Pretty much everybody in the leadership knew something about it. And most of them remembered telling Hastert. But he'd never heard about it. He was out of the loop. John Boehner just made up remembering telling him. Rodney Alexander contacting Hastert's office. He never heard. Tom Reynolds was lying too, until it was clear Reynolds wouldn't eat his words like Boehner.There's not too much else to say, is there?
The scandal -- to the extent we are talking not about Foley as an individual but the leadership's role in enabling him -- is about accountability. And at the gut check moment, Hastert lied to duck responsibility.
Everyone could see it. And from that moment on he couldn't, and I suspect he can't, shake that defining impression.
On Friday night Hastert could have said, 'I heard about this.
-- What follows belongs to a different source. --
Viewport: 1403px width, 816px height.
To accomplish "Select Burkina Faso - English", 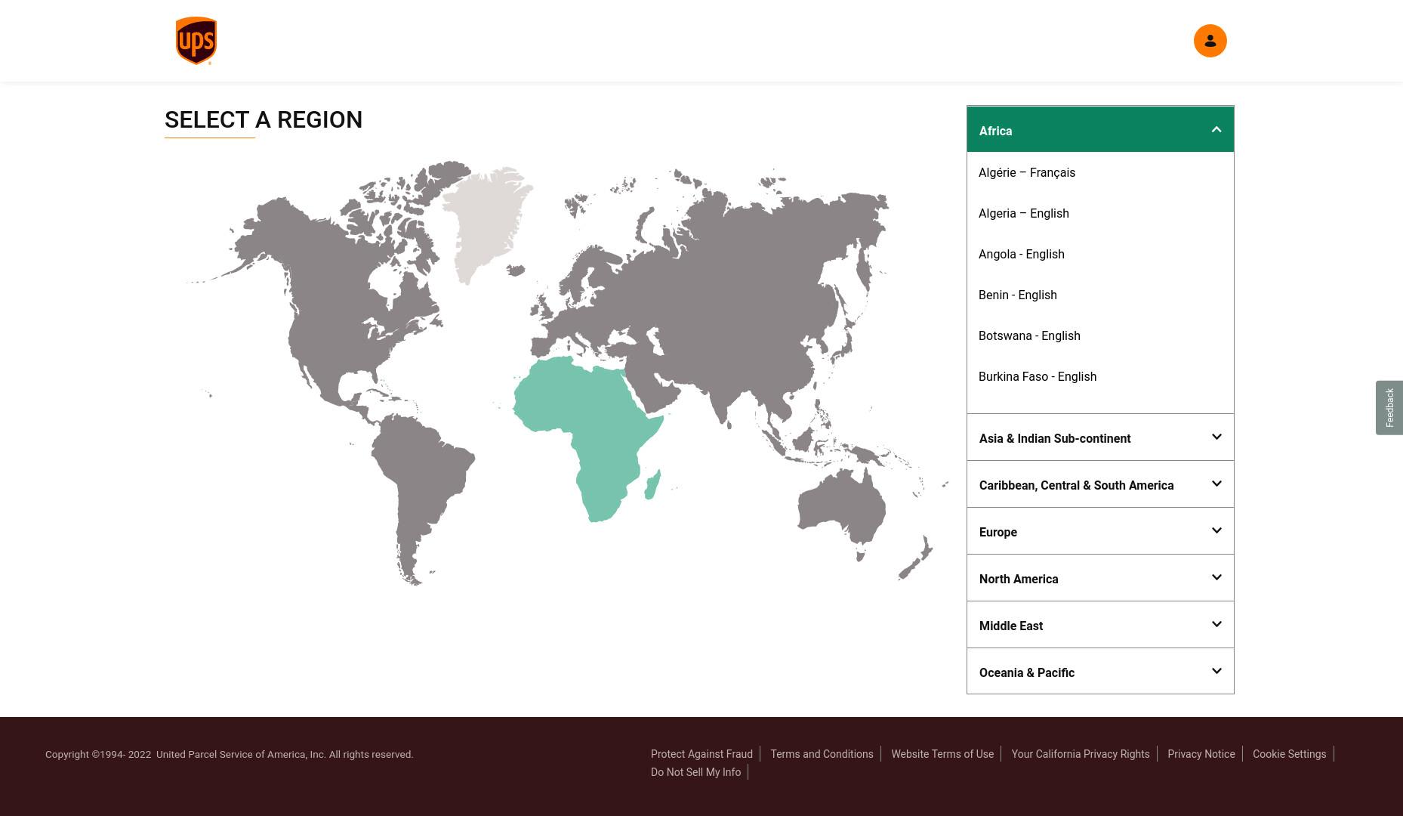I will [x=1037, y=376].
I thought we'd taken care of it. Clearly there was much more there than we realized. Now we're going to get to the bottom of it.' If he had, I don't think we'd be hearing those calls for resignation, at least not yet.
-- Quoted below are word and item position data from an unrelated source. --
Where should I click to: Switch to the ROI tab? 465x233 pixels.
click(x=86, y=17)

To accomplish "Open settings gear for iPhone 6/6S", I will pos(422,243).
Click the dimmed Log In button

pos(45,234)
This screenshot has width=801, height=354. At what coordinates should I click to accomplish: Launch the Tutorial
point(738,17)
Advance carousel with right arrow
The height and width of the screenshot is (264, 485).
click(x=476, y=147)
Yet all of us can only be who we are. He could have said that. But he didn't. I suspect because he's the same guy who let Foley run unchecked for years, presided over a regime that enabled him, like so much else. It was in character.
-- Josh Marshall
Denny Hastert is the Speaker of the House. He is responsible for everything that happens or fails to happen in the House. He was told by numerous members of the House Leadership about the problems with Mark Foley, but when he was asked about it, he lied and said he had not been told.
It was time to take responsibility for his own actions as leader, and he flat refused to stand accounable. Instead, he lied. He refused to stand accountable for his own actions, instead he lied to coverup his failure to act and to try to deflect blame to others.
Hastert should be toast before the end of the week. If he isn't, then the entire Republican Party in the House stands as failing to be accountable to America.